## Provided records:
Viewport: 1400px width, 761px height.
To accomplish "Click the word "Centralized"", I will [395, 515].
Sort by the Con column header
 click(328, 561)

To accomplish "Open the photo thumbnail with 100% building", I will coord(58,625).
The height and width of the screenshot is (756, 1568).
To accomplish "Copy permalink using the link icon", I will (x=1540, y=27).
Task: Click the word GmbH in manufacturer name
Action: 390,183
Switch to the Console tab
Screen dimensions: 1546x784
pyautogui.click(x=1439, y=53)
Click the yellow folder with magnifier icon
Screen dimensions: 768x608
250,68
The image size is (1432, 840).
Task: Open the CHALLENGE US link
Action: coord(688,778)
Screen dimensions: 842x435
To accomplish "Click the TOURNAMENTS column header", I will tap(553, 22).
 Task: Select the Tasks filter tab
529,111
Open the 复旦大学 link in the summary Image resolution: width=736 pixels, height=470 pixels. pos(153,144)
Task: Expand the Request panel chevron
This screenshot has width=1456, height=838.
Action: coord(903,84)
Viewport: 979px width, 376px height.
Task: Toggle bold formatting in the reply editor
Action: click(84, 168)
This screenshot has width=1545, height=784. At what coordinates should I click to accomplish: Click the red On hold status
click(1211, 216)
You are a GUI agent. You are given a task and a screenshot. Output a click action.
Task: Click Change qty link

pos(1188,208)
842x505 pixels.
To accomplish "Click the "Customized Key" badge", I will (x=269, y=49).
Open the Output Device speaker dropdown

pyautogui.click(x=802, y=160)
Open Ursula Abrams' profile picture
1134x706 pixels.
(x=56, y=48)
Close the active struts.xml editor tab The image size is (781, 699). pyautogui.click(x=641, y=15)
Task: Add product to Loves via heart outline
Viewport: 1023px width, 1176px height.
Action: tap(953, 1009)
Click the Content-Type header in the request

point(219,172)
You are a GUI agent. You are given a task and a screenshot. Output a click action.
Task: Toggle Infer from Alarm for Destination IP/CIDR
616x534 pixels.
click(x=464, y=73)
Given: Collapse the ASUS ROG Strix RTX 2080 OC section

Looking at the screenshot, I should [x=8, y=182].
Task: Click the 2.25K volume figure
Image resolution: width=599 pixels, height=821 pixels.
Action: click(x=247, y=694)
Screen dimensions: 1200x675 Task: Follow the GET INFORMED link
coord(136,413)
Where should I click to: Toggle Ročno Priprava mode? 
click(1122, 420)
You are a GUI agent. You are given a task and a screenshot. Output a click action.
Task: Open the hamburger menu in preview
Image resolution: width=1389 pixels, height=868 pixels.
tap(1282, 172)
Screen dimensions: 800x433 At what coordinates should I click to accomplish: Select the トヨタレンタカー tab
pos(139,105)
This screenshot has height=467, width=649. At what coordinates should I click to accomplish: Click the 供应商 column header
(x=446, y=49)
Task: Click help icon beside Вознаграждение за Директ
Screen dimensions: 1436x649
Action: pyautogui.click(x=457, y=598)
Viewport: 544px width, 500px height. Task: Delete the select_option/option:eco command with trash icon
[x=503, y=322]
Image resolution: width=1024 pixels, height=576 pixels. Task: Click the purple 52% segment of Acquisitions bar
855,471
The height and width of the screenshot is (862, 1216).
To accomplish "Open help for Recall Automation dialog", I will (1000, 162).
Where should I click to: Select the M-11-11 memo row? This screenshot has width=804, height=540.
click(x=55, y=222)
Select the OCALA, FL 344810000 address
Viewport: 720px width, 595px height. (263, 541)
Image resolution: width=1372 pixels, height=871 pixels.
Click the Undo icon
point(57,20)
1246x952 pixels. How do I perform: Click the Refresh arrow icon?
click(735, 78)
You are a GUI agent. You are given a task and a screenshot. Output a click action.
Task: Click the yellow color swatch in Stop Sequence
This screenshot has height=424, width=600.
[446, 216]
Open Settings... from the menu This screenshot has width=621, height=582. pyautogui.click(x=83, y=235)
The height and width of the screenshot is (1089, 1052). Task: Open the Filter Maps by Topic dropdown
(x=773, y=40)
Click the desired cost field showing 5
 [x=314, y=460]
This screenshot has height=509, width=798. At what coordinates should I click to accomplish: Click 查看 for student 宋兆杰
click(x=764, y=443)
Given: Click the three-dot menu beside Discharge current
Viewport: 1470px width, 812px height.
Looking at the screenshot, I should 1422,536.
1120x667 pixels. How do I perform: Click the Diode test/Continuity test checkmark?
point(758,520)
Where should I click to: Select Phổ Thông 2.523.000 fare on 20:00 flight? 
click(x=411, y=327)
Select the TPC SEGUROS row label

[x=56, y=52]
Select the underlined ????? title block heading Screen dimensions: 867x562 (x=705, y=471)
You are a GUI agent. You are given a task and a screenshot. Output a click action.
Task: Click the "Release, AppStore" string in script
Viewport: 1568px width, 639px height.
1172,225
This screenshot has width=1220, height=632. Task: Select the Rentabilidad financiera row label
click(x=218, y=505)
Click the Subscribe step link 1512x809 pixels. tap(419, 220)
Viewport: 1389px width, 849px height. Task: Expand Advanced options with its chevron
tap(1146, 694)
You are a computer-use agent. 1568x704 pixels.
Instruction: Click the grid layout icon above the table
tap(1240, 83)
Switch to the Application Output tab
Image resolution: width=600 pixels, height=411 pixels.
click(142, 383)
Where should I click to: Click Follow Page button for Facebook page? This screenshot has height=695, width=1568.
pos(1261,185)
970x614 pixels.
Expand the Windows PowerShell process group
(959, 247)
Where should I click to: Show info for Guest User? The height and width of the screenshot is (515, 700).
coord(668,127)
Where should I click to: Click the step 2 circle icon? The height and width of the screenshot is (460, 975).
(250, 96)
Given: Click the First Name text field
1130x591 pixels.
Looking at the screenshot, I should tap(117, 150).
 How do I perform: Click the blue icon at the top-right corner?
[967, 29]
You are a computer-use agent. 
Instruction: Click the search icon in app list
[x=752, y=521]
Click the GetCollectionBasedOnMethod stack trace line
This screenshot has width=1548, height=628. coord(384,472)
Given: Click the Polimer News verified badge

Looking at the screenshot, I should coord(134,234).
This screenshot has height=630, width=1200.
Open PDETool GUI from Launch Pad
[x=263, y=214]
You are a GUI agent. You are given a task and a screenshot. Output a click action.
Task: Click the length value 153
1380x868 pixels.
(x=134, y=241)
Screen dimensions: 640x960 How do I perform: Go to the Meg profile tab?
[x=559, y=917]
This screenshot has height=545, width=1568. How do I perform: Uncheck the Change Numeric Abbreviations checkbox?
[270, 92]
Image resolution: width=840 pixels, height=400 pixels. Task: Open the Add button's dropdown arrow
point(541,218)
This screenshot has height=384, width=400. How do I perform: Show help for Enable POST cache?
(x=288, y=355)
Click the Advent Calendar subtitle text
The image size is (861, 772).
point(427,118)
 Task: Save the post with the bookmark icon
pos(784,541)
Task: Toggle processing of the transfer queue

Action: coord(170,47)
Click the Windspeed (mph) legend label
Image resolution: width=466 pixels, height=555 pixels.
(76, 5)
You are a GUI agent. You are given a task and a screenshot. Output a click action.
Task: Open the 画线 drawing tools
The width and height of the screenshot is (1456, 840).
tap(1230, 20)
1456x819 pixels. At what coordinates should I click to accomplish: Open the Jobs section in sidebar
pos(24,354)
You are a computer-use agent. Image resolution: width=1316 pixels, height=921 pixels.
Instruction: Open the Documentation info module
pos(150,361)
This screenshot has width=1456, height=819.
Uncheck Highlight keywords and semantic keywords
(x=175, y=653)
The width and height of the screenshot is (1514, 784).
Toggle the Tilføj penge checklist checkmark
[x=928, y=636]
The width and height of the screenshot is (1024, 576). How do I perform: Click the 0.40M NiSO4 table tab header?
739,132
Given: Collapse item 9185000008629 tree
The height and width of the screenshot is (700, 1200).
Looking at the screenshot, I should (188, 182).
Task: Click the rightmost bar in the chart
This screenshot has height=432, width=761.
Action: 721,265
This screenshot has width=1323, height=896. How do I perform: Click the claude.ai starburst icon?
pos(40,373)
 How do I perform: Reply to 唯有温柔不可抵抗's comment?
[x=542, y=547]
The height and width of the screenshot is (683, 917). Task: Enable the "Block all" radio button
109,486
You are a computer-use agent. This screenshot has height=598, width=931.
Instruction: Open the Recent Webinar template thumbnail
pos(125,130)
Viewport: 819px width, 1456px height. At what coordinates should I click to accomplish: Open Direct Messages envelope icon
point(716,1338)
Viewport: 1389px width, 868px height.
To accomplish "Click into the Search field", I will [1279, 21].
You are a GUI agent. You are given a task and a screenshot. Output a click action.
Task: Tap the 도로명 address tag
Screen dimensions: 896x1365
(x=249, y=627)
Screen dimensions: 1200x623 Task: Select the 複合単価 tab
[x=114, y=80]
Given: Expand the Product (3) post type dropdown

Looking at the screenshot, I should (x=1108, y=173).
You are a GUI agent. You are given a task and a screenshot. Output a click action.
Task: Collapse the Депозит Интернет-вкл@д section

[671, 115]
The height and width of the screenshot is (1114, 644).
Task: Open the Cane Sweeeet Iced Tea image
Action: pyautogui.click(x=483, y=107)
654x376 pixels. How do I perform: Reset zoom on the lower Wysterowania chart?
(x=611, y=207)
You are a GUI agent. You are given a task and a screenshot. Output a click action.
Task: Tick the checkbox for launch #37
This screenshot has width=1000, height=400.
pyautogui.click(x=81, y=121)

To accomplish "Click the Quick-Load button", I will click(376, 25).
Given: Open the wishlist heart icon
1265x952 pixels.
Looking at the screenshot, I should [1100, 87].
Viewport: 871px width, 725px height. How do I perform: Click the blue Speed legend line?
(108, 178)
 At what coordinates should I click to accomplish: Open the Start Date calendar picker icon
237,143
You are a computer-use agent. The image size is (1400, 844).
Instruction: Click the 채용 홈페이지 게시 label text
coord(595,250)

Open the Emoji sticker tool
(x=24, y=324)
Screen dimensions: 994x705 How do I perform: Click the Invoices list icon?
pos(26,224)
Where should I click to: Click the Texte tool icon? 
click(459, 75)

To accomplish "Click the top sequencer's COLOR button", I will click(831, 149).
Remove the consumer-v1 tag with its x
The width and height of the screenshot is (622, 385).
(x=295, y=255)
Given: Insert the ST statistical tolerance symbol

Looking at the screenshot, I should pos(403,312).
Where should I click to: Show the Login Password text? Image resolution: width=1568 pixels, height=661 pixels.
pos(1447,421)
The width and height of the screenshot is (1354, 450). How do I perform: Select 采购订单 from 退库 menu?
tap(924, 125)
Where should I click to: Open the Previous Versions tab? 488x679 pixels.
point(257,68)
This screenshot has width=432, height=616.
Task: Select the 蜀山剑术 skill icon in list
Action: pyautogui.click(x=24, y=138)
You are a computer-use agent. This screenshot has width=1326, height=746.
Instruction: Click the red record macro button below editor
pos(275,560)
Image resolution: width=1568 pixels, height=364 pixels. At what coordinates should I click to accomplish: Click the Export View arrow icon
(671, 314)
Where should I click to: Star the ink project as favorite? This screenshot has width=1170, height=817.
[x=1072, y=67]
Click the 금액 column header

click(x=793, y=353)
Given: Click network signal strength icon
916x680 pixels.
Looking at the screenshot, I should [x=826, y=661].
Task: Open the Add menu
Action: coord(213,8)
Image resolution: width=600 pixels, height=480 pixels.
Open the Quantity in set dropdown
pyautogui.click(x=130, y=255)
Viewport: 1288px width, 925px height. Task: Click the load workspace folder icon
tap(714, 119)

## Instructions for the task:
Copy the data word for word, starting at its first line and stopping after the line that contains "Open the 复旦大学".

## Completed exercise:
Viewport: 1400px width, 761px height.
To accomplish "Click the word "Centralized"", I will [395, 515].
Sort by the Con column header
 click(328, 561)

To accomplish "Open the photo thumbnail with 100% building", I will coord(58,625).
The height and width of the screenshot is (756, 1568).
To accomplish "Copy permalink using the link icon", I will (x=1540, y=27).
Task: Click the word GmbH in manufacturer name
Action: 390,183
Switch to the Console tab
Screen dimensions: 1546x784
pyautogui.click(x=1439, y=53)
Click the yellow folder with magnifier icon
Screen dimensions: 768x608
250,68
The image size is (1432, 840).
Task: Open the CHALLENGE US link
Action: coord(688,778)
Screen dimensions: 842x435
To accomplish "Click the TOURNAMENTS column header", I will tap(553, 22).
 Task: Select the Tasks filter tab
529,111
Open the 复旦大学 link in the summary Image resolution: width=736 pixels, height=470 pixels. pos(153,144)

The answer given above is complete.